» **ASSIGNMENT**
Exactly as written, print every line of the listing below and omit its pictures.

» **EXCERPTED RECORDS**
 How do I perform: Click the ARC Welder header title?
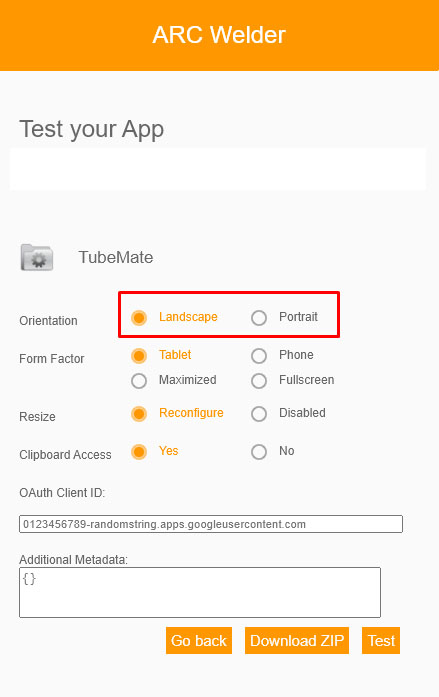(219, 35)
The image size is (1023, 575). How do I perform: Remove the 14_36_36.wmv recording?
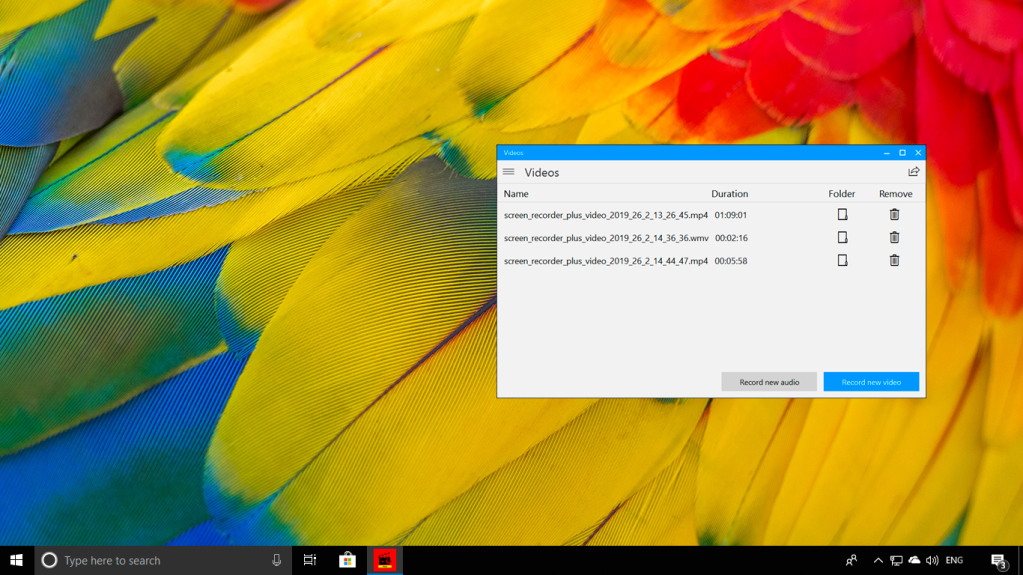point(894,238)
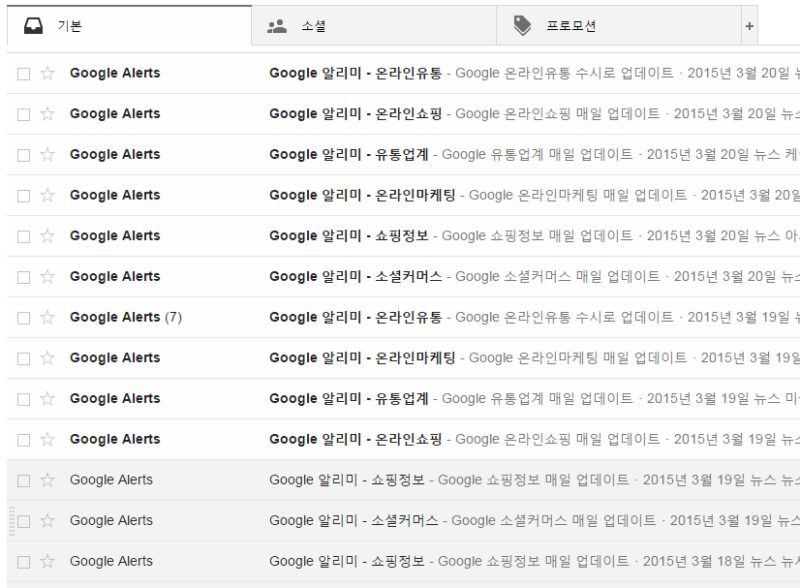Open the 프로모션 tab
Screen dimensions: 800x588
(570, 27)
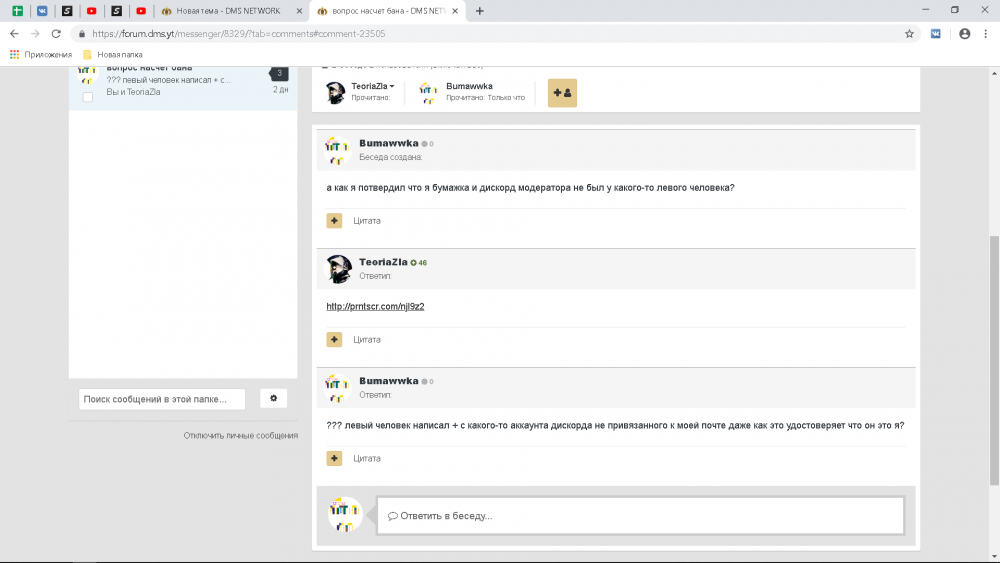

» **OUTPUT OF THE TASK**
 How do I perform: Click the ARC Welder header title?
(219, 35)
The image size is (1023, 575). How do I perform: Remove the 14_36_36.wmv recording?
point(894,238)
Open the 프로모션 tab
Screen dimensions: 800x588
(570, 27)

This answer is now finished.